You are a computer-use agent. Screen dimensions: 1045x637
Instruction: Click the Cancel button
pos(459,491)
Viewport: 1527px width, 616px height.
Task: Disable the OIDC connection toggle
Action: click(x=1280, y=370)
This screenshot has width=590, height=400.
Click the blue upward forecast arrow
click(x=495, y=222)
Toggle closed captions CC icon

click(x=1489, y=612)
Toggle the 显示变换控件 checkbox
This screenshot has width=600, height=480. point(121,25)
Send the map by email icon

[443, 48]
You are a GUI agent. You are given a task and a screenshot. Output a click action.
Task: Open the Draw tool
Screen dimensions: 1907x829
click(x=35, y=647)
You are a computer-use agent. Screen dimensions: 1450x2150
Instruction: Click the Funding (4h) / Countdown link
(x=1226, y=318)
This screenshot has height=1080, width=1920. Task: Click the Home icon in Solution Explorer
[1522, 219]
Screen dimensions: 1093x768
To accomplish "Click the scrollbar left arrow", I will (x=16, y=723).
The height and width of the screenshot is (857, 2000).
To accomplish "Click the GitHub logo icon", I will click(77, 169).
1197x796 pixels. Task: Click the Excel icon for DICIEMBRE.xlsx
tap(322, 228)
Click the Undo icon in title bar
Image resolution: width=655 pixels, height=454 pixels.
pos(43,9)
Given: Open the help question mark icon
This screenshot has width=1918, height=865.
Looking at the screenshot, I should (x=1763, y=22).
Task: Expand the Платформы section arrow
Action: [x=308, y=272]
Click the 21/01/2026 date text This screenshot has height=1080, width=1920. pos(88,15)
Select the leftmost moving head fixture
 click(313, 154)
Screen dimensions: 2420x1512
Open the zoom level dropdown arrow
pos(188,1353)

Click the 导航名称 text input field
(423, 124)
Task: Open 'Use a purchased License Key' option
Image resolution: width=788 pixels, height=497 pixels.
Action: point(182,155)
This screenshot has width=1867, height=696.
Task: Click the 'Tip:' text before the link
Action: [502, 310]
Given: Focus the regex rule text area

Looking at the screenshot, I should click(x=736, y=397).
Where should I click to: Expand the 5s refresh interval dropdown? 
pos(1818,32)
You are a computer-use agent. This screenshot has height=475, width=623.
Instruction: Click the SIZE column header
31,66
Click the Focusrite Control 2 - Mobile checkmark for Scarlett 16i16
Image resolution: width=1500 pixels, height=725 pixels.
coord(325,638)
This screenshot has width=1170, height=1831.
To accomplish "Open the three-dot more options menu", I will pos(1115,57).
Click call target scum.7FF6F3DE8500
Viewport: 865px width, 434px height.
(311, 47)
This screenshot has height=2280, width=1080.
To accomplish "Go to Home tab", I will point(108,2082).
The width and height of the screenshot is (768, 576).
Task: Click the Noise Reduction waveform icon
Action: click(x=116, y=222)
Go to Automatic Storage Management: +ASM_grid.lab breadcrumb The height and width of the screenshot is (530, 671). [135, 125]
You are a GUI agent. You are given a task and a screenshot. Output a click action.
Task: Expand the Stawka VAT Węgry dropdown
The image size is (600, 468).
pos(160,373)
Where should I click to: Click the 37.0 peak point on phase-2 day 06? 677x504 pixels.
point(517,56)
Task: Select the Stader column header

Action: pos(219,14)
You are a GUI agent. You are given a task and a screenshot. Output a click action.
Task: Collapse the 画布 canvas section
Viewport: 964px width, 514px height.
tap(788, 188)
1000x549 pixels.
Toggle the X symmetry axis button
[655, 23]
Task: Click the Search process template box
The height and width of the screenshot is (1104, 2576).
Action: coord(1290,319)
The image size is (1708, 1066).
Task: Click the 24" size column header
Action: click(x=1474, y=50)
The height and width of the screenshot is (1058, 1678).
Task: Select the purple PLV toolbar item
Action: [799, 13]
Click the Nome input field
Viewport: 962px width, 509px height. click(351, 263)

----------------------------------------

• [To be done]
Return every line of the rows above that contains the string "dimensions", copying each line in full.

• [Solved exercise]
You are a computer-use agent. Screen dimensions: 1045x637
Screen dimensions: 1907x829
You are a computer-use agent. Screen dimensions: 1450x2150
Screen dimensions: 1093x768
Screen dimensions: 2420x1512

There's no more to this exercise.